■ **Extracted entries**:
##########

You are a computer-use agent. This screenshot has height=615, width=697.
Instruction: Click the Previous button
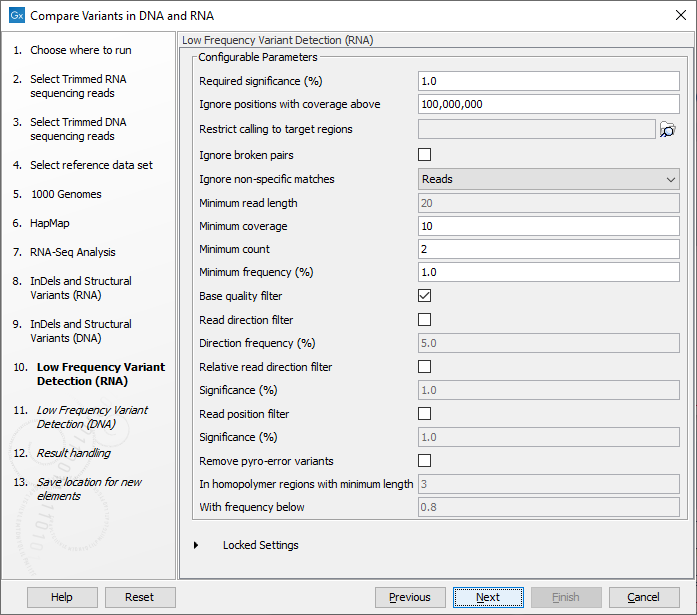[x=410, y=597]
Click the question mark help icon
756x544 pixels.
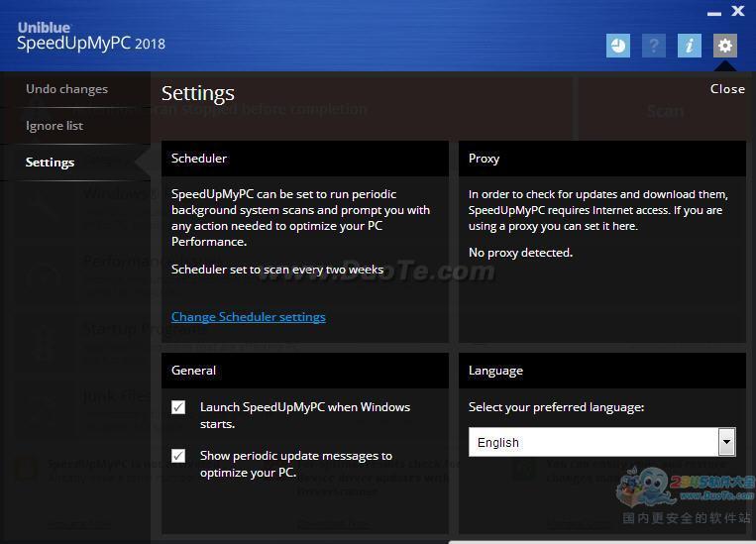[x=653, y=46]
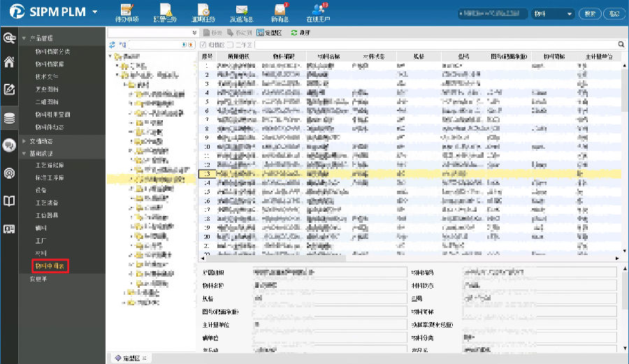Click the top search input field
This screenshot has height=364, width=629.
tap(493, 13)
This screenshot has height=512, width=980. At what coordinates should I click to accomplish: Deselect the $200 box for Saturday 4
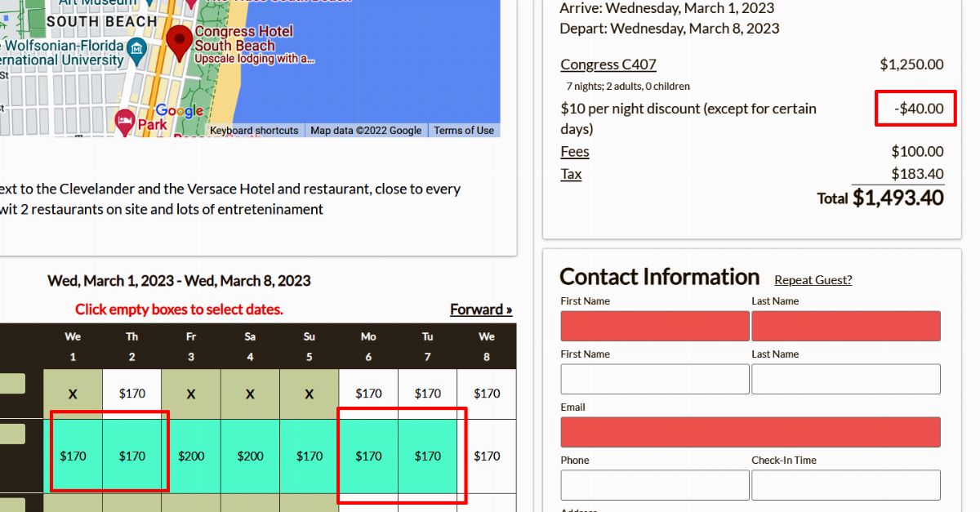tap(250, 456)

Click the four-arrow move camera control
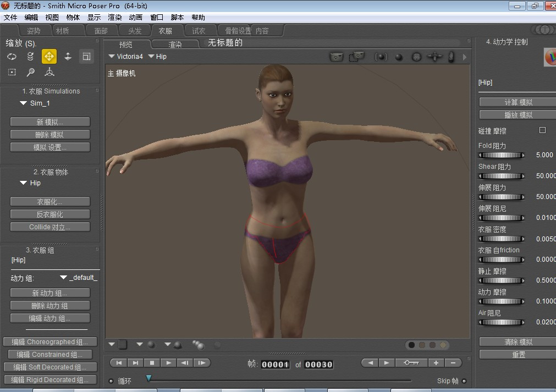click(x=434, y=57)
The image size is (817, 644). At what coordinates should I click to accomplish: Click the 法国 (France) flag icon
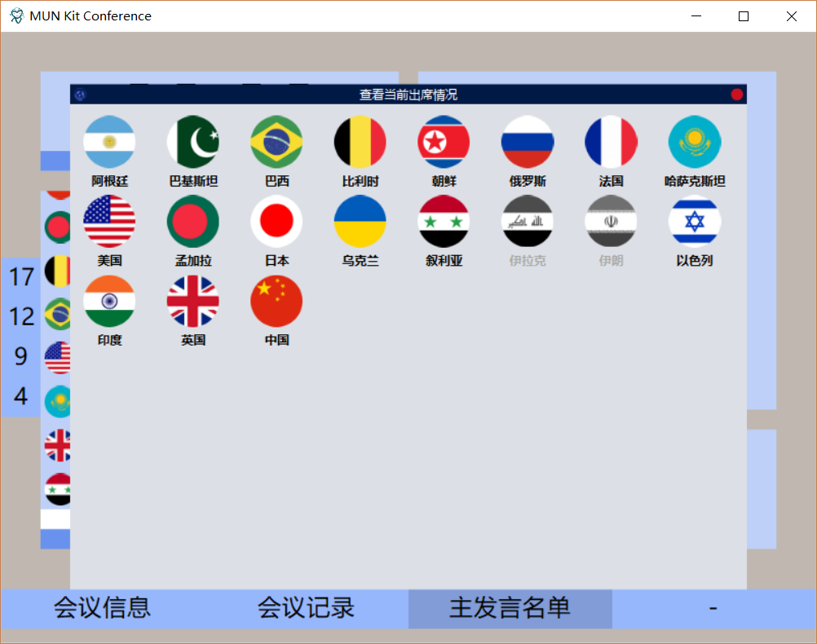[611, 141]
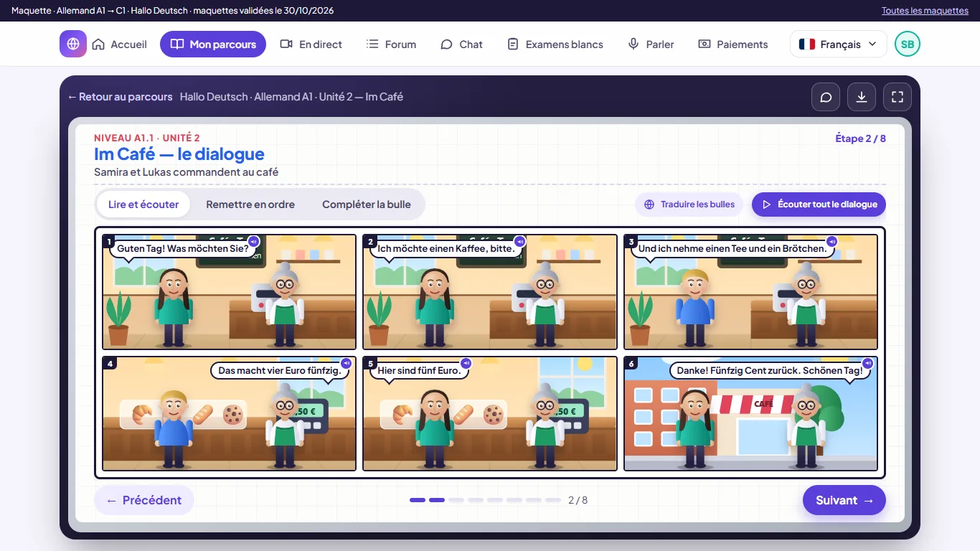Start Écouter tout le dialogue playback
Screen dimensions: 980x551
819,204
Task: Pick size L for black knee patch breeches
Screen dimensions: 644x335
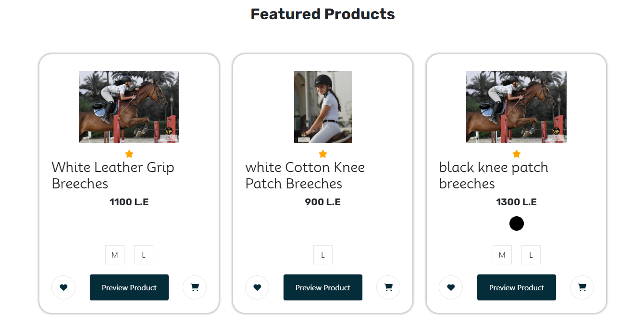Action: (531, 255)
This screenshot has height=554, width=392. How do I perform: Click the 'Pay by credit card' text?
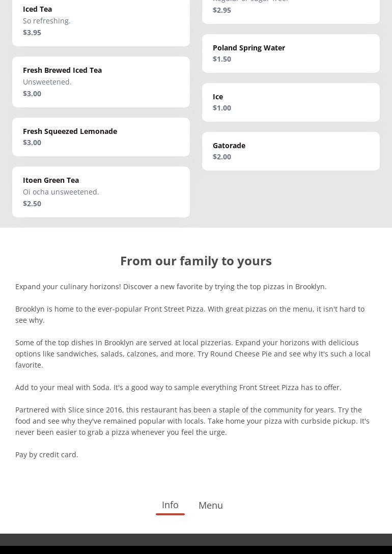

##########

■ **Directions**: Drop the images, then copy the data exactly.

■ **Task response**:
You are a computer-use agent. This screenshot has height=615, width=697.
Instruction: Click the Previous button
[x=410, y=597]
Click the question mark help icon
756x544 pixels.
[x=653, y=46]
Click the top search input field
This screenshot has height=364, width=629.
tap(493, 13)
This screenshot has height=512, width=980. At what coordinates should I click to accomplish: Deselect the $200 box for Saturday 4
tap(250, 456)

Click the four-arrow move camera control
click(x=434, y=57)
The image size is (817, 644). At what coordinates should I click to accomplish: Click the 法国 (France) flag icon
[611, 141]
Start Écouter tout le dialogue playback
Screen dimensions: 980x551
819,204
Task: Pick size L for black knee patch breeches
Screen dimensions: 644x335
Action: (531, 255)
This screenshot has height=554, width=392. How do I perform: Click the 'Pay by credit card' text?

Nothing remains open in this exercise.